As the first and foremost educational institution for each individual citizen, mothers and families are of the highest priority in the structuring of the economic system to function within an agápē reality. The goal of the economic system in agápē reality is to nurture the family and its members to achieve the highest humanity humanly possible for each and every member of said family.

          The system of economics for any given society or nation is analogous to the circulatory system of the human body. Blood circulating through the network of arteries and veins moves because the heart pumps and, in pumping, our blood flows. It flows through the network of arteries and veins to pick up oxygen needed by the cells to oxidize the nutrients picked up from the digestive system.  These nutrients are then transported via these same arteries and veins so that the energy from the oxidation process can be used to perform all of the functions of our body which in turn moves our spirit, our soul, through our life experiences to learn and grow via our five senses and to reflect upon our joys and sorrows via our nervous and limbic systems. Just as our circulatory system delivers all of the nutrients required to sustain our life, it also serves to remove and transport all waste material from our cells to be collected in and removed by our excretory system.
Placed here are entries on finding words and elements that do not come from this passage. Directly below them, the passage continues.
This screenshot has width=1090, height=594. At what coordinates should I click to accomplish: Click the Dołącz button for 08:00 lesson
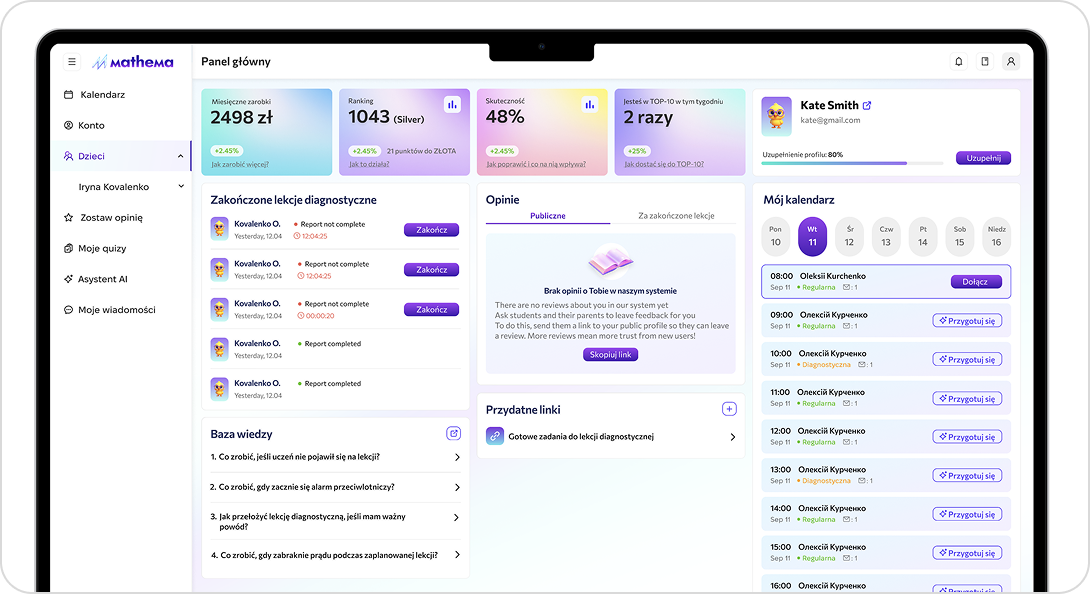pyautogui.click(x=976, y=282)
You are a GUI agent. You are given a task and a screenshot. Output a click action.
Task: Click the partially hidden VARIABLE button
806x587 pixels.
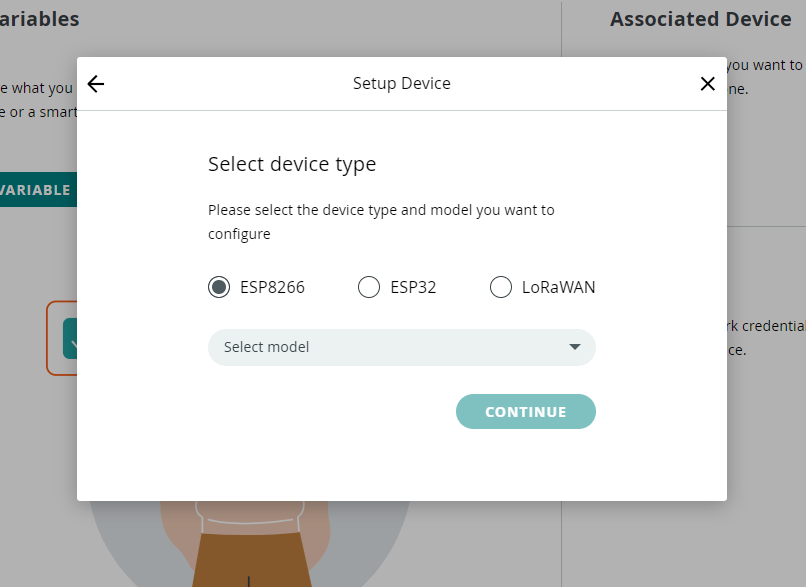[x=37, y=190]
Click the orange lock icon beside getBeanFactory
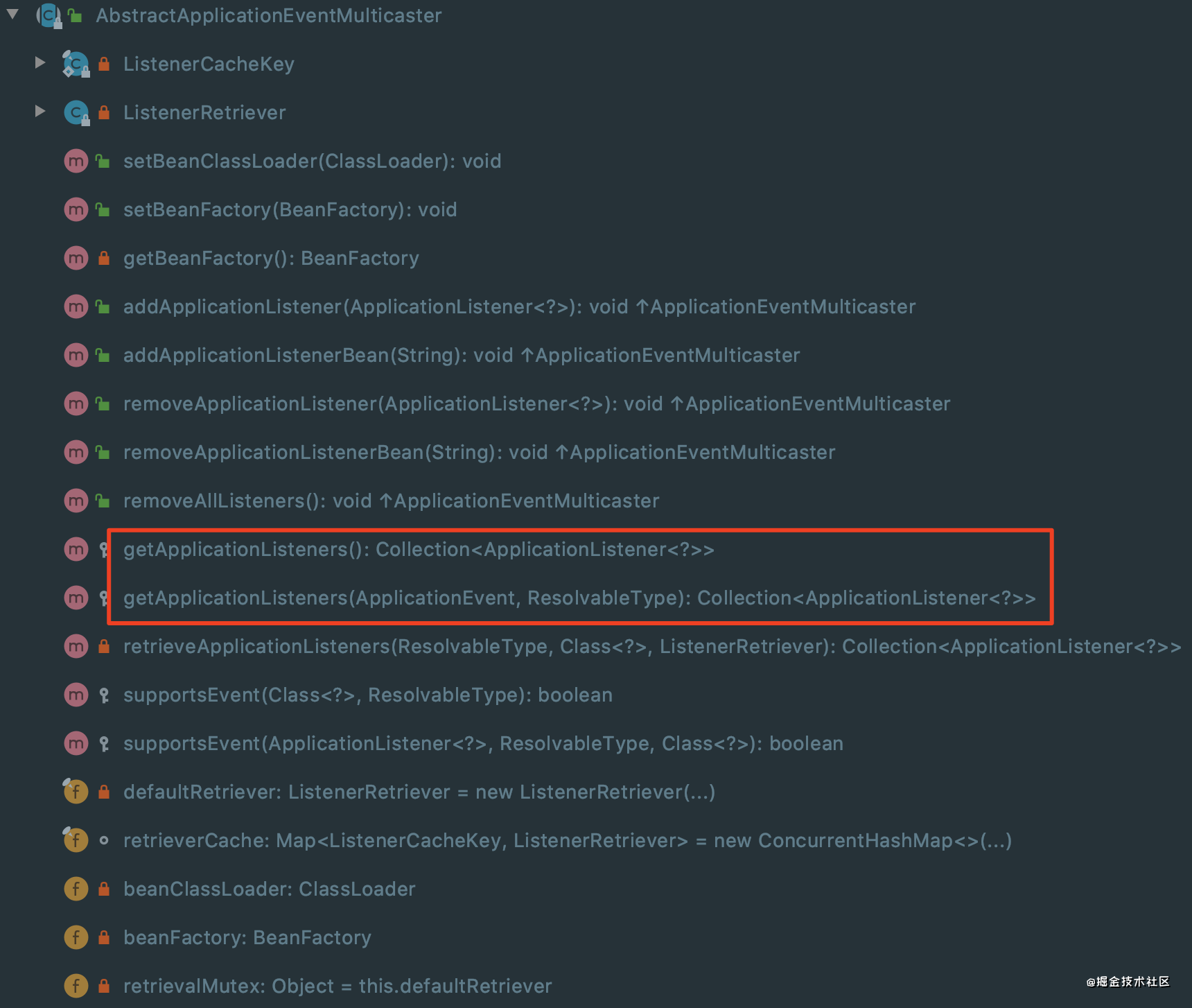Screen dimensions: 1192x1008 pyautogui.click(x=103, y=257)
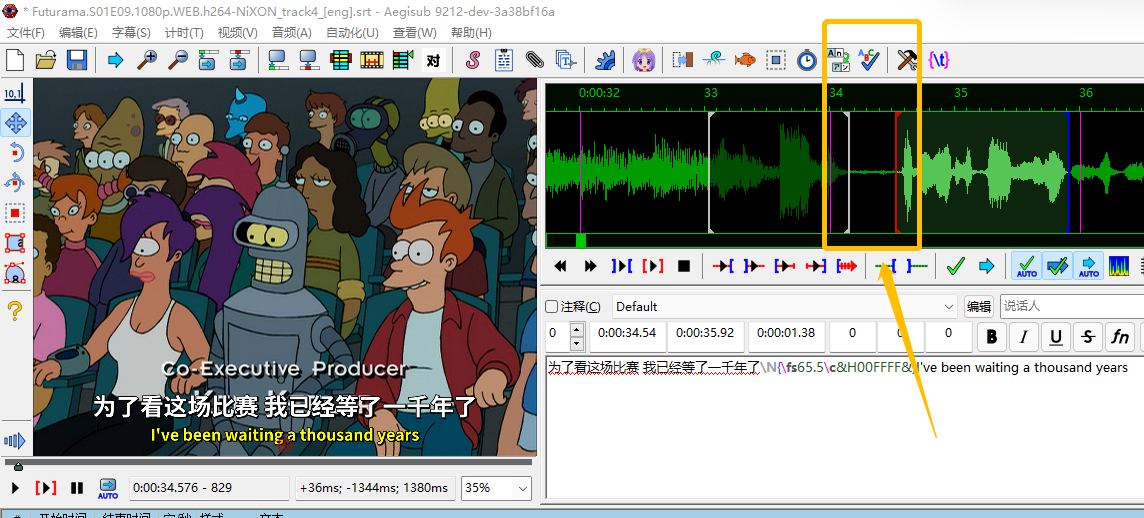
Task: Save the subtitle file with floppy icon
Action: (x=77, y=60)
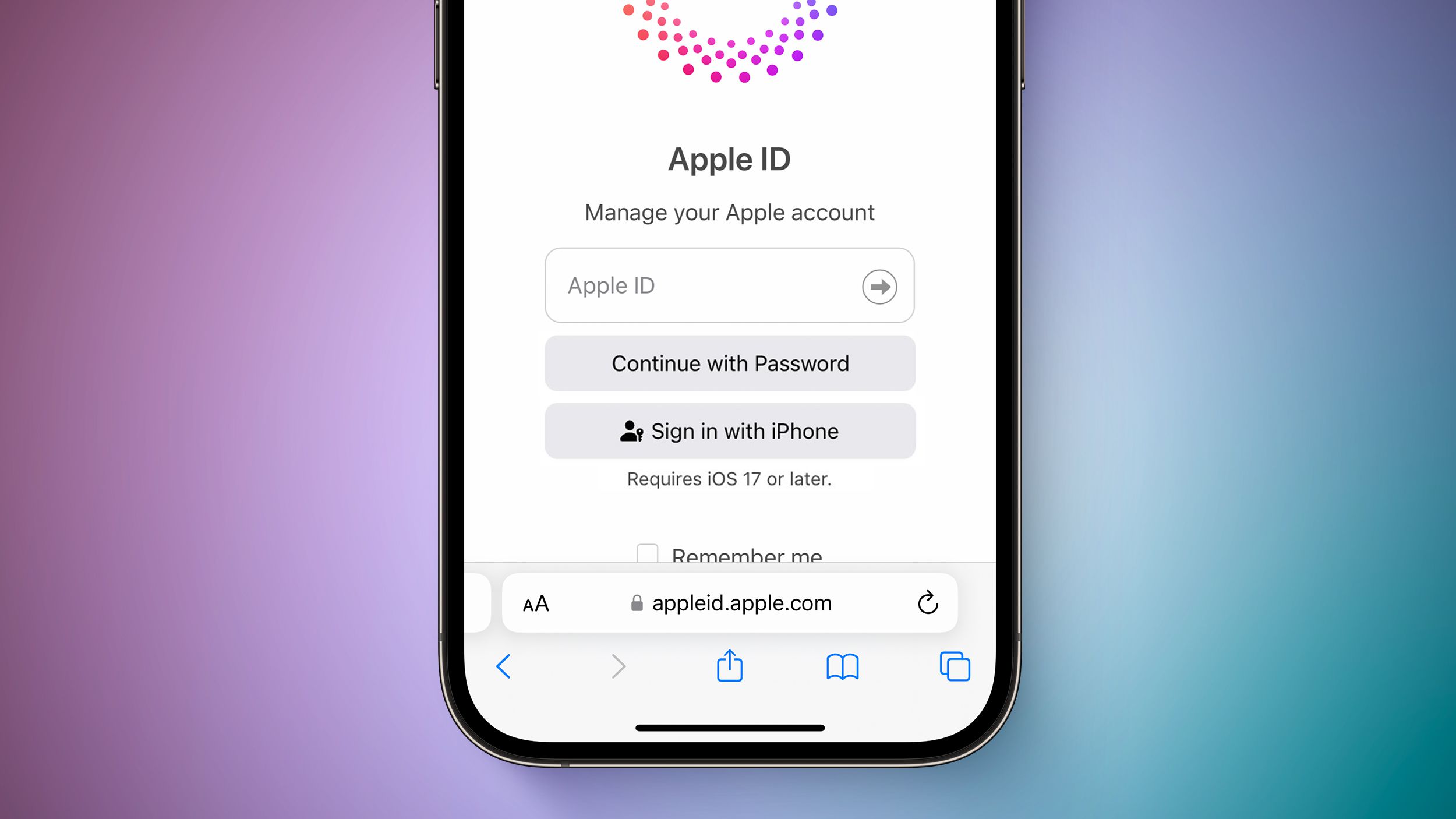1456x819 pixels.
Task: Select the Manage your Apple account link
Action: [729, 211]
In short, the circulatory system provides the means by which the body lives.

          Modern medicine can keep the body alive artificially by connecting various tubes to the body through which doctors and nurses can introduce the nutrients needed by the cells of tissues that form the various organs which in turn comprise the various systems that constitute the body; however, it is still the circulatory system that provides the life sustaining material to each and every cell in the body by functioning as the system of transportation. The body can be kept alive even when the spirit or soul of the body appears to be disconnected from that body as in the case of individuals who are in a coma.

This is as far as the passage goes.